Location
- Country: United States
- State: Alaska
- Borough: Lake and Peninsula

Physical characteristics
- Source: Mount Kialagvik
- • location: Alaska Peninsula
- • coordinates: 57°09′31″N 156°44′50″W﻿ / ﻿57.15861°N 156.74722°W
- • elevation: 981 ft (299 m)
- Mouth: Ugashik River
- • location: 4 miles (6.4 km) southwest of Ugashik
- • coordinates: 57°28′51″N 157°29′02″W﻿ / ﻿57.48083°N 157.48389°W
- • elevation: 0 ft (0 m)
- Length: 70 mi (110 km)

= Dog Salmon River =

The Dog Salmon River is a 70 mi tributary of the Ugashik River in the U.S. state of Alaska. Beginning on the flanks of Mount Kialagvik, it flows northwest through the Alaska Peninsula National Wildlife Refuge to meet the larger river 4 mi southwest of Ugashik, at the head of Ugashik Bay, an arm of Bristol Bay.

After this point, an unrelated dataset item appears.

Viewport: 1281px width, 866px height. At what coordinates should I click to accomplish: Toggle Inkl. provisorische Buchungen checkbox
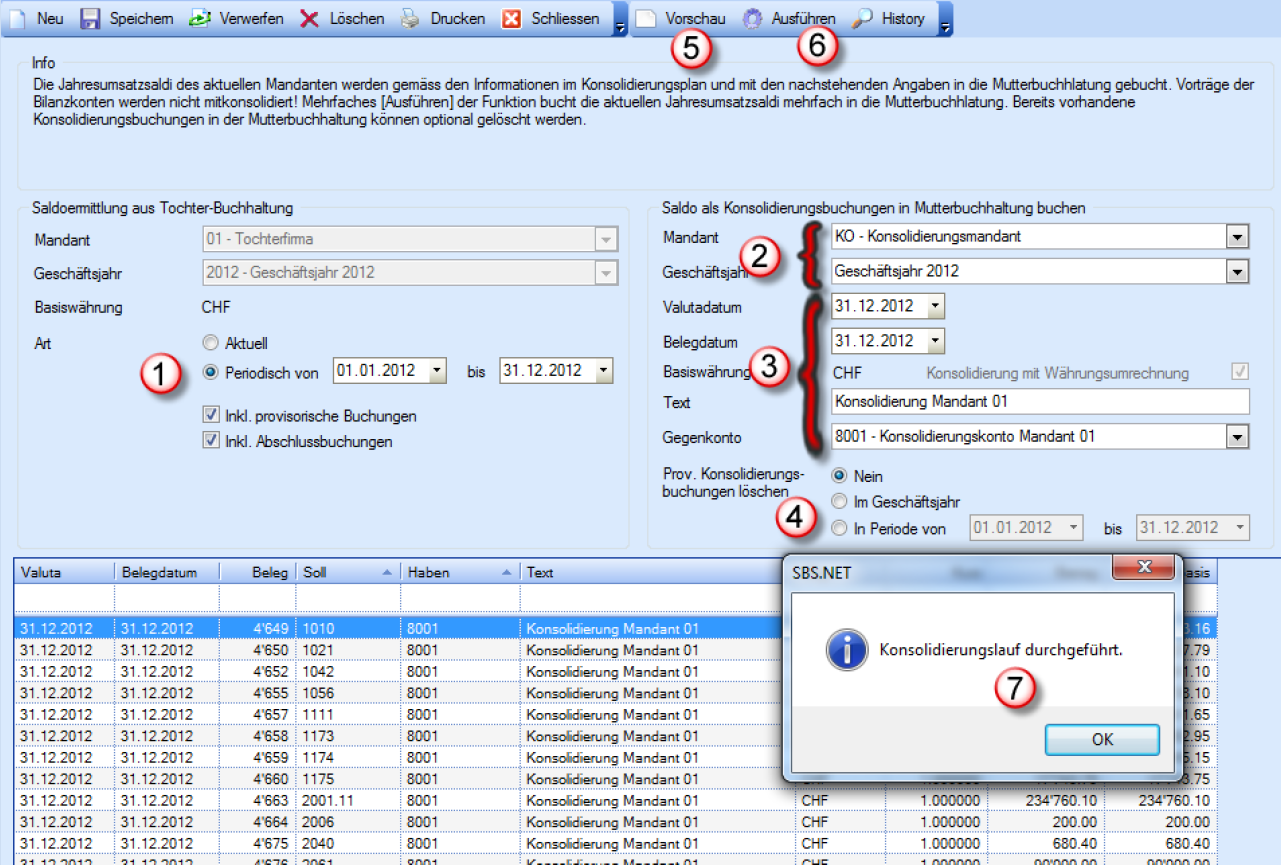pyautogui.click(x=211, y=415)

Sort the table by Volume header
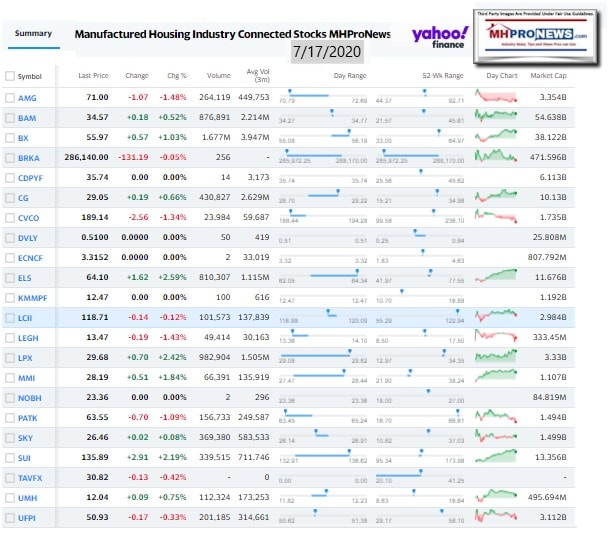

It descends to the upper reaches of the bay from an elevation of 981 ft in a valley of the Aleutian Range between Mount Chiginagak and Mount Kialagvik. Among its feeder streams are Figure Eight, Goblet, and Wandering creeks.

It is shallow with many oxbow turns and is not navigable. The streambed is a mix of gravel and mud, with its milky glacier headwaters growing increasingly muddy as it progresses.

There are many rivers in Alaska bearing the name Dog Salmon River and this river should not be confused with those located on the Yukon-Kuskokwim Delta or eastern Norton Sound.

As its name suggests, the river primarily hosts large numbers of Chum Salmon along with smaller numbers of Pink Salmon and Dolly Varden char.